17.1. Changes in Stock.

If the number of outstanding shares of Stock is increased or decreased or the shares of Stock are changed into or exchanged for a different number of share or kind of Capital Stock or other securities of the Company on account of any recapitalization, reclassification, stock split, reverse stock split, spin-off, combination of stock, exchange of stock, stock dividend or other distribution payable in Capital Stock, or other increase or decrease in such Stock effected without receipt of consideration by the Company occurring after the Amendment Date, the number and kinds of shares of Capital Stock for which grants of Options and other Awards may be made under the Plan, including, without limitation, the Share Limit set forth in Section 4.1 and the individual limits set forth in Section 6.2, shall be adjusted proportionately and accordingly by the Committee.
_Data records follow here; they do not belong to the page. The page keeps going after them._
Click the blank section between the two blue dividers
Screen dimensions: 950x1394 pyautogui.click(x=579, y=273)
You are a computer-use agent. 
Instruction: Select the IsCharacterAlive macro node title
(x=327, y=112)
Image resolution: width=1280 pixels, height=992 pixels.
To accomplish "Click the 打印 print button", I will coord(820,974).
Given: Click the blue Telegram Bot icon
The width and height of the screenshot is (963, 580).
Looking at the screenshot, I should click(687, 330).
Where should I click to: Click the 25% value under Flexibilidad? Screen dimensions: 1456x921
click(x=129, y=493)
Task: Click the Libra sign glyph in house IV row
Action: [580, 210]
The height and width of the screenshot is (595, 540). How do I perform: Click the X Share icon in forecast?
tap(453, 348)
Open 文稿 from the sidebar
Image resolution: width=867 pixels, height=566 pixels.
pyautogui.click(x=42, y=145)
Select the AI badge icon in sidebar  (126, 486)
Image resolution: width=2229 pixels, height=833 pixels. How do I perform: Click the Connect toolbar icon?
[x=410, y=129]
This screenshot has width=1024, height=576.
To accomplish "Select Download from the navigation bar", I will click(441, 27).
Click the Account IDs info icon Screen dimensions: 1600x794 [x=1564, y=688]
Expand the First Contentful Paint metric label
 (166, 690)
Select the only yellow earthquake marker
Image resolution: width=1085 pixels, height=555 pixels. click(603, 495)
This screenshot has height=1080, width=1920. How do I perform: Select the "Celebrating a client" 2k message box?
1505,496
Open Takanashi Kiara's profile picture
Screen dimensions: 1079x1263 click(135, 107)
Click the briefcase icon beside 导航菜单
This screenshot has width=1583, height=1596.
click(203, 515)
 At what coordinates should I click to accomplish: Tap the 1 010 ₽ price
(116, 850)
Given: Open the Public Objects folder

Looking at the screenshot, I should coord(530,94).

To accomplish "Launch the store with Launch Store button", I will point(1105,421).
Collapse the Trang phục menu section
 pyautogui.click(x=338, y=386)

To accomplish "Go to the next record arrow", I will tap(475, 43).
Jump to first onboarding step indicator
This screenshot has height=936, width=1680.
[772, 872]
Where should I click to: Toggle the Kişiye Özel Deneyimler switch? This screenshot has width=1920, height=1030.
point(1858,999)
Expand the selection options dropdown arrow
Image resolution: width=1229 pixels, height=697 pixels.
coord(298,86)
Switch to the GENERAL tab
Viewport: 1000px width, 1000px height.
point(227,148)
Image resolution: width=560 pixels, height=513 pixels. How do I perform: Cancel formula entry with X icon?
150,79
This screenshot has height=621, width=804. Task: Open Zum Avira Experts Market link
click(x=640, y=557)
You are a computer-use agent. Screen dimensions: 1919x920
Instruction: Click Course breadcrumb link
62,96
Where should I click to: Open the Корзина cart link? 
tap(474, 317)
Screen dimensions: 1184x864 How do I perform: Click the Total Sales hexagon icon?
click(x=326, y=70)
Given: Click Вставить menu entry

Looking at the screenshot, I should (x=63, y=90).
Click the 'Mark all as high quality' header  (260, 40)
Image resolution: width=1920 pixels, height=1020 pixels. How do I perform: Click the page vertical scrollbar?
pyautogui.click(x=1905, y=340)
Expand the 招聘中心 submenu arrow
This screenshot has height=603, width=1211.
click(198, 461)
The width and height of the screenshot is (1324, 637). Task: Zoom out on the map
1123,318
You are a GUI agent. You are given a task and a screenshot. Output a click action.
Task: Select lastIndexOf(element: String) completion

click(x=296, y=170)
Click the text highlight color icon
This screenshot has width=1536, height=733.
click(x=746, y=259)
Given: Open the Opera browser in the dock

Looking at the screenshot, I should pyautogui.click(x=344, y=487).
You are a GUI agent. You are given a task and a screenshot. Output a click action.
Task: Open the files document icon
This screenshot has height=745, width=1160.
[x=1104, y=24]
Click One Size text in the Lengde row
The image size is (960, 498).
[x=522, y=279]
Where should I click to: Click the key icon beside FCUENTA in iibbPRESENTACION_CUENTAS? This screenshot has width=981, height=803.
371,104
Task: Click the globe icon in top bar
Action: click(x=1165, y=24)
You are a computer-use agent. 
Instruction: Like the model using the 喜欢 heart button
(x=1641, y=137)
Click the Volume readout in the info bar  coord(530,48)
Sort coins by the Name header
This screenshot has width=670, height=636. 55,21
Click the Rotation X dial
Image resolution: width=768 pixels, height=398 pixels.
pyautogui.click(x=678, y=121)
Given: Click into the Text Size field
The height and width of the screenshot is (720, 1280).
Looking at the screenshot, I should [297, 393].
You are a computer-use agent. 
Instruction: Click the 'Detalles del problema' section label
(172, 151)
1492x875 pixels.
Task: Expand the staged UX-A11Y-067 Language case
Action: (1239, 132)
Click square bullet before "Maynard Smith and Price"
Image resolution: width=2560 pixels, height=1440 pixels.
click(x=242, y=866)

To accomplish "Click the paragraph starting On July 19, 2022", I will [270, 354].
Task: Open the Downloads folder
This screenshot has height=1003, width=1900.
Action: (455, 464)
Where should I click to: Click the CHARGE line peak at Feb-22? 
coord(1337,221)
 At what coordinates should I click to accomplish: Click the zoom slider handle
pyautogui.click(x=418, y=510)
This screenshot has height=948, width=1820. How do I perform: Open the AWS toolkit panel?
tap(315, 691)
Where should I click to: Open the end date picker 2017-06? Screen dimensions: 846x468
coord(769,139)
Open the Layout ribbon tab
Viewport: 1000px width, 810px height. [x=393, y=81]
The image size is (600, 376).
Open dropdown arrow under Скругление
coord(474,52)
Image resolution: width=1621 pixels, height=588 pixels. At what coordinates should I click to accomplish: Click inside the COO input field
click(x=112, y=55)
In addition, the number and kind of shares of Capital Stock for which Awards are outstanding shall be adjusted proportionately and accordingly by the Committee so that the proportionate interest of the Grantee immediately following such event shall, to the extent practicable, be the same as immediately before such event. Any such adjustment in outstanding Options or SARs shall not change the aggregate Option Price or SAR Exercise Price payable with respect to shares that are subject to the unexercised portion of an outstanding Option or SAR, as applicable, but shall include a corresponding proportionate adjustment in the per share Option Price or SAR Exercise Price, as applicable. The conversion of any convertible securities of the Company shall not be treated as an increase in shares effected without receipt of consideration. Notwithstanding the foregoing, in the event of any distribution to the Company’s stockholders of securities of any other entity or other assets (including an extraordinary dividend, but excluding a non-extraordinary dividend, declared and paid by the Company) without receipt of consideration by the Company, the Board or the Committee shall, in such manner as the Board or the Committee deems appropriate, adjust (i) the number and kind of shares of Capital Stock subject to outstanding Awards and/or (ii) the aggregate and per share Option Price of outstanding Options and the aggregate and per share SAR Exercise Price of outstanding Stock Appreciation Rights, as applicable, to reflect such distribution.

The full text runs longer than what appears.